No one is born to make you happy. The moment you think so, you’re stuck. You’d constantly feel punished by everyone around you. And obviously, you’d want to punish everyone in return. That’s how resentment works: it’s a boomerang. You throw it out at the world, and it smacks you in the face. You’d think happiness is your birthright, like air or Wi-Fi, but no one promised you that. And if they did, they lied, probably with good intentions, but still lied. Happiness isn’t delivered; it’s assembled. And there’s no instruction manual.
The problem begins when you outsource your happiness, like hiring an unreliable contractor to build a house. You’re left with half-done walls, no roof, and a vague sense that someone owes you an apology. But here’s the bitter truth: no one does. People are busy patching up their own roofs or pretending they don’t need one. Expecting them to show up with a toolkit for your joy is as useful as waiting for rain in a desert.
It’s not entirely your fault, though. You’ve been trained for this. Fairy tales sold you the idea of princes and soulmates who’d arrive with glittering solutions to all your emotional problems. Nobody told you that princes snore, soulmates argue about thermostat settings, and glitter is hell to clean up. They definitely didn’t tell you that all of it — love, connection, happiness — is messy, and the sooner you stop romanticising it, the sooner you can actually enjoy it.
Here’s the thing about happiness: it’s slippery. Chase it too hard, and it escapes like a bar of soap in the shower. Hold it too tight, and it dissolves. Ironically, it shows up when you stop treating it like a prize to be won and start treating it like a mood to be cultivated. A warm cup of tea, a good book, or even the simple thrill of socks fresh out of the dryer can offer more joy than a thousand likes on your curated Instagram post. But, of course, we’re trained to overlook these small moments because they’re not big enough.
You are your own worst critic, though. That little voice in your head — the one that says you’re only allowed to be happy if you achieve something, look a certain way, or get someone’s approval — is the first thing you need to silence. Or at least negotiate with. Happiness isn’t a reward; it’s an experiment. You try a little kindness here, a bit of gratitude there, and suddenly, you’ve hacked the system. It’s imperfect and fleeting, but it’s yours.

__EXERCISES TO COMPLETE__
[A] For each statement, say yes or no depending on whether it agrees with the essay on happiness, and quote the words from the essay that decide it. (i) Resentment is likened to a boomerang. (ii) Happiness comes with an instruction manual. (iii) Happiness is described as a reward.
[B] Transcribe the passage of the essay on happiness between "Here’s the thing" and "not big enough.", inclusive.
The data that comes after this essay has no connection to it.

__DATA__
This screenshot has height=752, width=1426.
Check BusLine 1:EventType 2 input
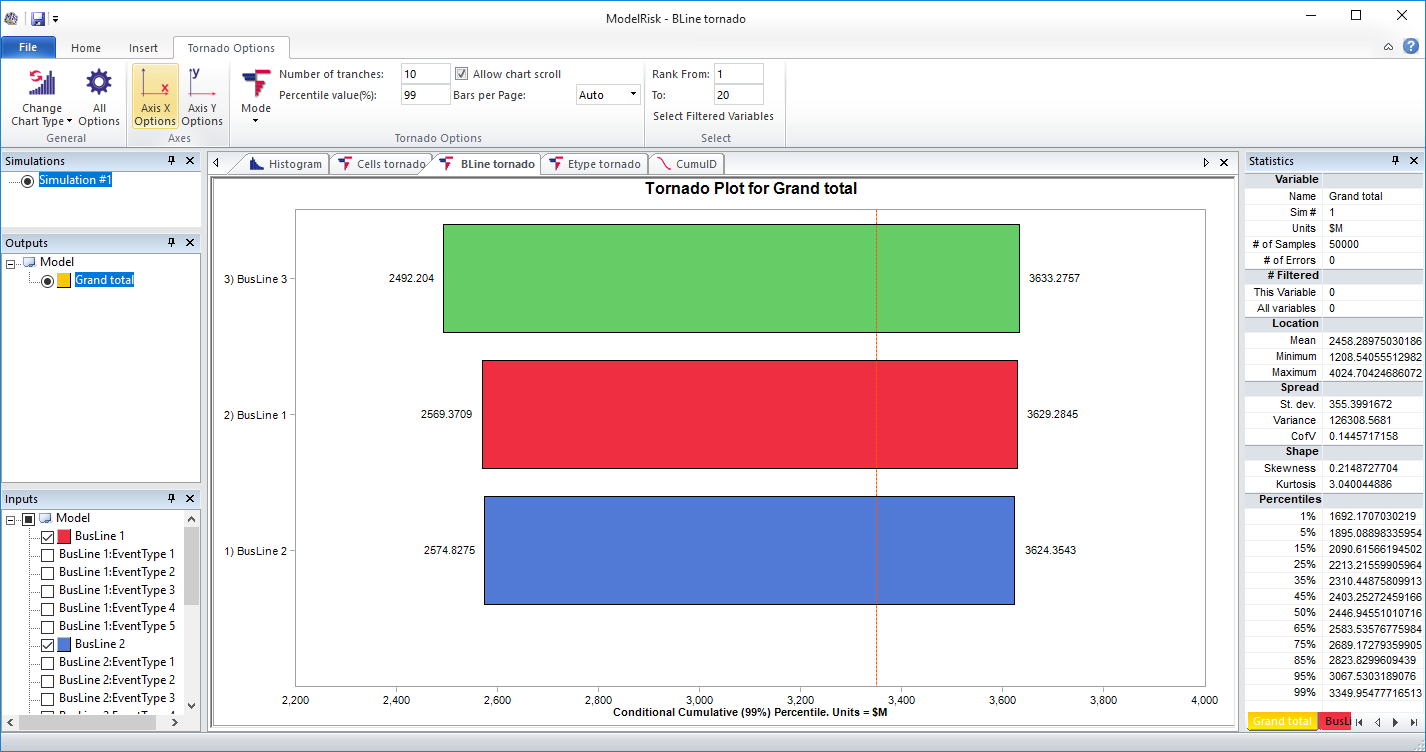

__ANSWERS FOR THE EXERCISE__
[A]
(i) Yes: "That’s how resentment works: it’s a boomerang."
(ii) No: "And there’s no instruction manual."
(iii) No: "Happiness isn’t a reward; it’s an experiment."

[B]
Here’s the thing about happiness: it’s slippery. Chase it too hard, and it escapes like a bar of soap in the shower. Hold it too tight, and it dissolves. Ironically, it shows up when you stop treating it like a prize to be won and start treating it like a mood to be cultivated. A warm cup of tea, a good book, or even the simple thrill of socks fresh out of the dryer can offer more joy than a thousand likes on your curated Instagram post. But, of course, we’re trained to overlook these small moments because they’re not big enough.